Allora Armando, partiamo dall’inizio: come sei arrivato all’alpinismo?
In verità io vengo dal mare, da un paese poco a levante di Genova; ancor meglio, e più precisamente, sono stato un campagnolo prestato alla fabbrica. E’ strano pensare che in Liguria ci siano i contadini, eppure è vero; se si facesse un raffronto, si troverebbe che i pescatori sono in numero nettamente inferiore rispetto ai contadini. Salendo le “fasce” coltivate ad ulivo, ho cominciato a macinare dislivello. Dopo le prime esperienze da autodidatta, ho pensato che, se volevo arrivare vivo e vegeto alla pensione, sarebbe stato meglio frequentare un corso di alpinismo per imparare qualcosa, e soprattutto per mantenermi sano e salvo. Ho sfiorato, da allievo, Gianni Calcagno ed Alessandro Gogna, che ho poi successivamente conosciuto al di fuori dell’ambiente della Scuola di alpinismo; mi sono dedicato presto alle salite importanti, rubando tempi e spazi al lavoro, magari prendendo anche un po’ di aspettativa per le “trasferte” più lunghe. Ho cercato di gestire al meglio questa mia passione, più sfrenata nei primi anni di attività, ora vissuta in maniera più serena.

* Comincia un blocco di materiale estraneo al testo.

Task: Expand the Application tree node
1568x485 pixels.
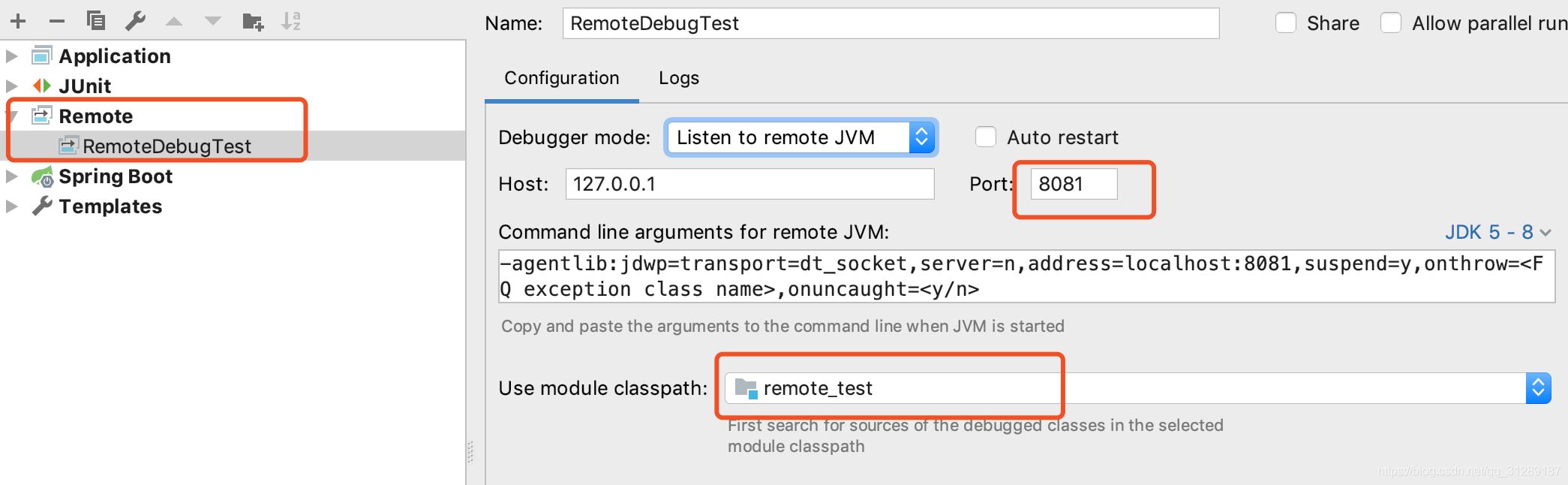Action: 11,56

Ecco, vorrei fermarmi un momento su questi due aggettivi; “sfrenata” e “serena” sembrerebbero in antitesi tra di loro. Dove sta il giusto?

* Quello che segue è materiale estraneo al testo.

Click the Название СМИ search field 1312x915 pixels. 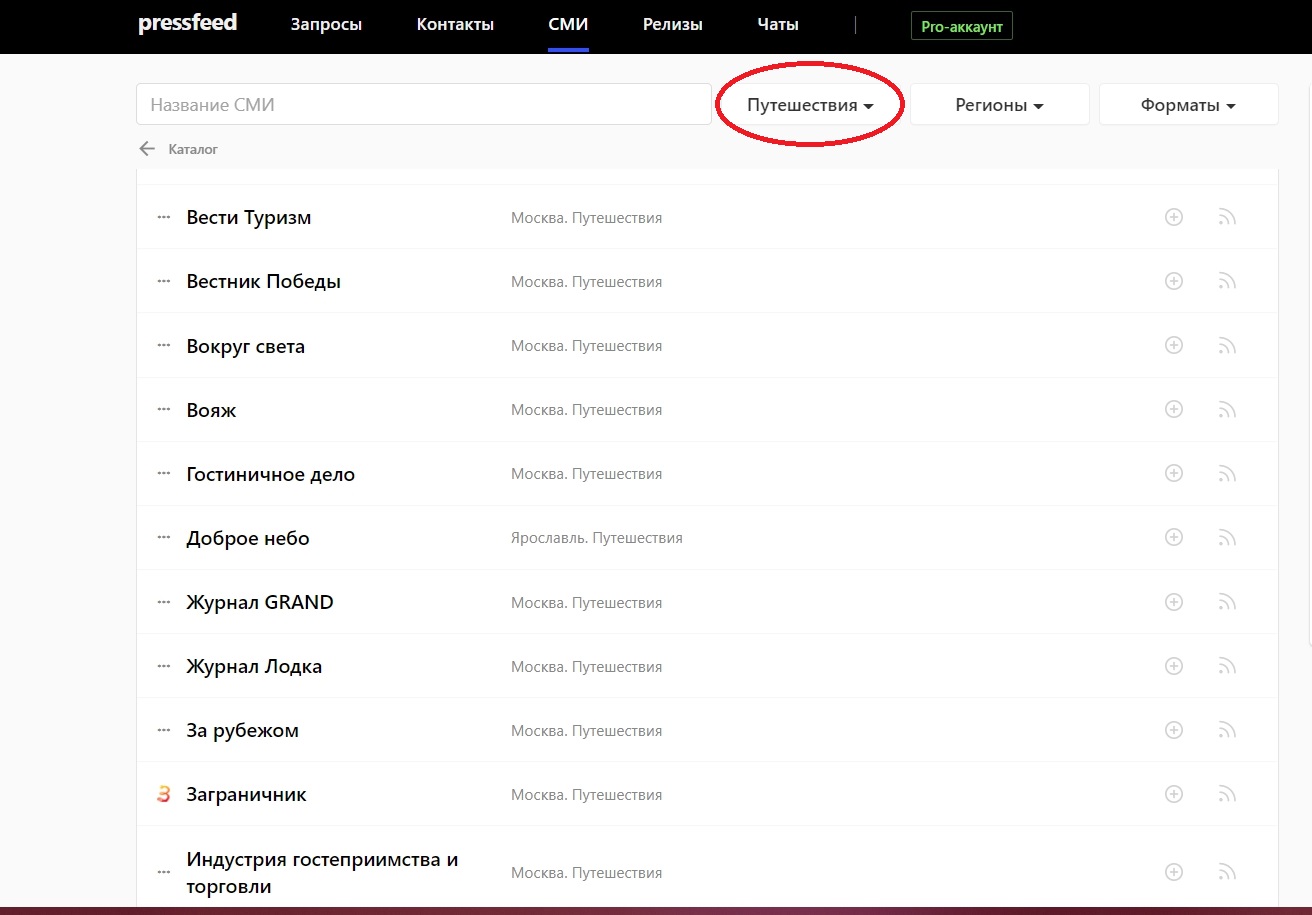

Guarda, in verità il mio modo di interpretare l’alpinismo non è cambiato molto dagli inizi ad oggi. Non ho mai cercato l’avventura no limits, il rischio suscitato ad arte per accrescere adrenalina e quindi sensazioni forti. Al contrario, anche quando si vestivano pantaloni alla zuava e camicie di flanella a quadri, e le scarpette per l’arrampicata erano ancora di là a venire, non mi sono mai spinto oltre il punto di non ritorno. Ricordo ad esempio una volta, in occasione di un tentativo, che non esitai a scendere verso valle dal bivacco Canzio (a metà della traversata cresta di Rochefort – Grandes Jorasses n.d.r.). Non era giornata, per me e per il mio compagno: avevamo paura, e quindi interrompemmo senza rimpianti questa cavalcata di cresta. Avevo poco più di vent’anni, ma l’azzardo non faceva per noi. Magari poi passavamo una giornata intera sul “Paretone” a Finale, prima dell’avvento degli spit, con martello e chiodi (chiodi che Armando si costruiva in fabbrica, come Cassin n.d.r.), staffe artigianali e tanta buona volontà. Ma la sicurezza l’abbiamo sempre ricercata e mai lasciata da parte.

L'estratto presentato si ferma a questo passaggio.